# [Task details]
Copy the records below without any changes, reproducing every line precisely.

== == ==

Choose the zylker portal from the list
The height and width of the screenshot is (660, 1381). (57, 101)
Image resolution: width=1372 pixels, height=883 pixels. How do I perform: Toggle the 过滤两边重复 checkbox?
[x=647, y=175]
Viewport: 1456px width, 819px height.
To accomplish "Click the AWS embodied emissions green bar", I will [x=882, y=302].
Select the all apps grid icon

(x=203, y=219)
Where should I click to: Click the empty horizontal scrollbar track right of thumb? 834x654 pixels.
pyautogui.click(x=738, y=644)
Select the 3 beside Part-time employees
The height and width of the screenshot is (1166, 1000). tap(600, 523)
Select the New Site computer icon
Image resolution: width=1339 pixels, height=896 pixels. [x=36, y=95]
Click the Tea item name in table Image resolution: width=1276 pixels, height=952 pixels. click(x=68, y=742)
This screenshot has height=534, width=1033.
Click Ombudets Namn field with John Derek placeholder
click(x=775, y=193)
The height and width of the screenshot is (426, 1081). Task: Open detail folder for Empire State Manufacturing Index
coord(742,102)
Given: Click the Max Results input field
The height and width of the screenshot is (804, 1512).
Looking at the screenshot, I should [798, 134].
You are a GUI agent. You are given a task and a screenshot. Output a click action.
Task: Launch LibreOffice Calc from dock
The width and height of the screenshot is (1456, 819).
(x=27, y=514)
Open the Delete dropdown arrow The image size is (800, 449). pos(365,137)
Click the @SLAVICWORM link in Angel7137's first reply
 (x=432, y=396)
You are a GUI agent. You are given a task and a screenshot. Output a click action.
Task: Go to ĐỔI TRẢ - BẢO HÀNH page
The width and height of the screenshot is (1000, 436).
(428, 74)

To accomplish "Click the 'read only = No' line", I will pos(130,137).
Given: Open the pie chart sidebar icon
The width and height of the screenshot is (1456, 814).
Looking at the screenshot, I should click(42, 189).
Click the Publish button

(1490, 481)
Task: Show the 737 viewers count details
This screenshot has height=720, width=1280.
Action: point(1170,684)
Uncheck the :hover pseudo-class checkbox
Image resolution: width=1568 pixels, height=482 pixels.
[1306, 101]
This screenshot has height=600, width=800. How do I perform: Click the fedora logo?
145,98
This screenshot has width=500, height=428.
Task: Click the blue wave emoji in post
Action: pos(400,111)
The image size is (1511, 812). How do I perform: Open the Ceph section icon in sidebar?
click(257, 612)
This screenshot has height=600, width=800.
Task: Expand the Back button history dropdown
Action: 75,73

== == ==

# [Exercise output]
Choose the zylker portal from the list
The height and width of the screenshot is (660, 1381). (57, 101)
Image resolution: width=1372 pixels, height=883 pixels. How do I perform: Toggle the 过滤两边重复 checkbox?
[x=647, y=175]
Viewport: 1456px width, 819px height.
To accomplish "Click the AWS embodied emissions green bar", I will [x=882, y=302].
Select the all apps grid icon

(x=203, y=219)
Where should I click to: Click the empty horizontal scrollbar track right of thumb? 834x654 pixels.
pyautogui.click(x=738, y=644)
Select the 3 beside Part-time employees
The height and width of the screenshot is (1166, 1000). tap(600, 523)
Select the New Site computer icon
Image resolution: width=1339 pixels, height=896 pixels. [x=36, y=95]
Click the Tea item name in table Image resolution: width=1276 pixels, height=952 pixels. click(x=68, y=742)
This screenshot has height=534, width=1033.
Click Ombudets Namn field with John Derek placeholder
click(x=775, y=193)
The height and width of the screenshot is (426, 1081). Task: Open detail folder for Empire State Manufacturing Index
coord(742,102)
Given: Click the Max Results input field
The height and width of the screenshot is (804, 1512).
Looking at the screenshot, I should [798, 134].
You are a GUI agent. You are given a task and a screenshot. Output a click action.
Task: Launch LibreOffice Calc from dock
The width and height of the screenshot is (1456, 819).
(x=27, y=514)
Open the Delete dropdown arrow The image size is (800, 449). pos(365,137)
Click the @SLAVICWORM link in Angel7137's first reply
 (x=432, y=396)
You are a GUI agent. You are given a task and a screenshot. Output a click action.
Task: Go to ĐỔI TRẢ - BẢO HÀNH page
The width and height of the screenshot is (1000, 436).
(428, 74)

To accomplish "Click the 'read only = No' line", I will pos(130,137).
Given: Open the pie chart sidebar icon
The width and height of the screenshot is (1456, 814).
Looking at the screenshot, I should click(42, 189).
Click the Publish button

(1490, 481)
Task: Show the 737 viewers count details
This screenshot has height=720, width=1280.
Action: point(1170,684)
Uncheck the :hover pseudo-class checkbox
Image resolution: width=1568 pixels, height=482 pixels.
[1306, 101]
This screenshot has height=600, width=800. How do I perform: Click the fedora logo?
145,98
This screenshot has width=500, height=428.
Task: Click the blue wave emoji in post
Action: pos(400,111)
The image size is (1511, 812). How do I perform: Open the Ceph section icon in sidebar?
click(257, 612)
This screenshot has height=600, width=800.
Task: Expand the Back button history dropdown
Action: 75,73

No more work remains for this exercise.